There are many and varied methods of achieving a relationship between the owners of pasture and those who require pasture land for grazing, mowing or accommodating stock. A wide range of occupation arrangements exist ranging from formal tenancies creating an interest in land to informal verbal licences. The grazing licence is a commonly used arrangement; various terms are used to describe it such as sale of grass, grazing lets, grasskeep and other purely local terms.

Prior to the Agricultural Tenancies Act 1995 (effective from 1 September 1995), which introduced Farm Business Tenancies, grazing licences were an important method of avoiding the security of tenure provisions of the Agricultural Holdings Act 1986 (Section 2[3][a]).

However, grazing licences are still extensively used across the UK. This is because occupation of land on a grazing licence confers other important advantages upon the landowner. Considerations of wider taxation such as Income Tax, Single Farm Payment consequences and Milk Quota considerations all mean that grazing licences are still widely used.

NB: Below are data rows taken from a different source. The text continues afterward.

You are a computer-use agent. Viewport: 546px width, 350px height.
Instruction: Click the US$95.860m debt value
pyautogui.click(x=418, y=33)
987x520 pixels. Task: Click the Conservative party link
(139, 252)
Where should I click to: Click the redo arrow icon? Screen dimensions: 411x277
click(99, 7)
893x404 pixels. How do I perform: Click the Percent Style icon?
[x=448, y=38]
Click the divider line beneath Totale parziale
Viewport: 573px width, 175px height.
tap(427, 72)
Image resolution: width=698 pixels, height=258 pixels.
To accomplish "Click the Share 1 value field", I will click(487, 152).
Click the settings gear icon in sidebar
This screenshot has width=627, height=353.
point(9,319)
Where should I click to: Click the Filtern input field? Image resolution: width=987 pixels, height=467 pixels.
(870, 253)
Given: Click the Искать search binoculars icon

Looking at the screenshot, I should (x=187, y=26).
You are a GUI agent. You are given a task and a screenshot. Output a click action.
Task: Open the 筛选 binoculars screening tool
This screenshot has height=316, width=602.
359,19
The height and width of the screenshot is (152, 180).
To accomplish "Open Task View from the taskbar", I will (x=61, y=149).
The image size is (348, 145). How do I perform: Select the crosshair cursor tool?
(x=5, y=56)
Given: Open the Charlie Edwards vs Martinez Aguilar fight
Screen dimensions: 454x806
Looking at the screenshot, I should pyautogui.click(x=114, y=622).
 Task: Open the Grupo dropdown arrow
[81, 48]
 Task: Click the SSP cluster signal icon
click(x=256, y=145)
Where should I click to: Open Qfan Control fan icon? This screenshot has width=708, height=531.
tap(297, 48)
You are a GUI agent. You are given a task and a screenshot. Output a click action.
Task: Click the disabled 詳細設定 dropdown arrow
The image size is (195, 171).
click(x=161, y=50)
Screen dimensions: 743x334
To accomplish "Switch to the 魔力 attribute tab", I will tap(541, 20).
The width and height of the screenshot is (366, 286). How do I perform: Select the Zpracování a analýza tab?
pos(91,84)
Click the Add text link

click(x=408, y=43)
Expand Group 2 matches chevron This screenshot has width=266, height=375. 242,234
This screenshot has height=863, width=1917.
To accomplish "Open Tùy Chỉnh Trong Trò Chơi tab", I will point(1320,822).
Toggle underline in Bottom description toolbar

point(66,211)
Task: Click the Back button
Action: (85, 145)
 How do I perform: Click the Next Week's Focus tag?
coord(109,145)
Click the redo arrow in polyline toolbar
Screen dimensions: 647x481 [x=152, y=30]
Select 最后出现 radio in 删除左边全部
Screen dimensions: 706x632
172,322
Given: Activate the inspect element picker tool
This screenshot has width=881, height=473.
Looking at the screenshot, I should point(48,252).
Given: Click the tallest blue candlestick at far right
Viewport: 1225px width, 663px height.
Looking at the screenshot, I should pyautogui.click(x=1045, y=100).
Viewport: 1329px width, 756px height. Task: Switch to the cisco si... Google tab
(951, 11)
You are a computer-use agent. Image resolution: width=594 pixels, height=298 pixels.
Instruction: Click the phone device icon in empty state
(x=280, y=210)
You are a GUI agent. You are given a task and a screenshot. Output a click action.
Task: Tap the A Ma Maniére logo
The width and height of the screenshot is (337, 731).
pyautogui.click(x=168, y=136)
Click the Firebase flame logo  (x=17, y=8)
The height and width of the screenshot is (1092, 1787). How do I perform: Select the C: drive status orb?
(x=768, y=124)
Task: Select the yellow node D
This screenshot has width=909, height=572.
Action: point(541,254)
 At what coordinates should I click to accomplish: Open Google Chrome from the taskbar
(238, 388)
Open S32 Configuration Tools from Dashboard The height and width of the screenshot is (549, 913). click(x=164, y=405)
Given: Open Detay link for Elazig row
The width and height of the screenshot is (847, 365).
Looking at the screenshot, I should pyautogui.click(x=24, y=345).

In order to avoid the security of tenure provisions of the Agricultural Holdings Act 1986 grazing licences had to be granted for less than 1 year. Since 1995, there is no reason why grazing licences could not be granted for a longer period.

Where land is let to a third party under a grazing licence or agreement the owner is unlikely to be in occupation for agricultural purposes of that land during the period of the licence. This may have an impact on whether agricultural relief is available on the farmhouse (IHTM24074). Where a grazier occupies land for agricultural purposes the ownership test under IHTA84/S117(b) will need to be satisfied.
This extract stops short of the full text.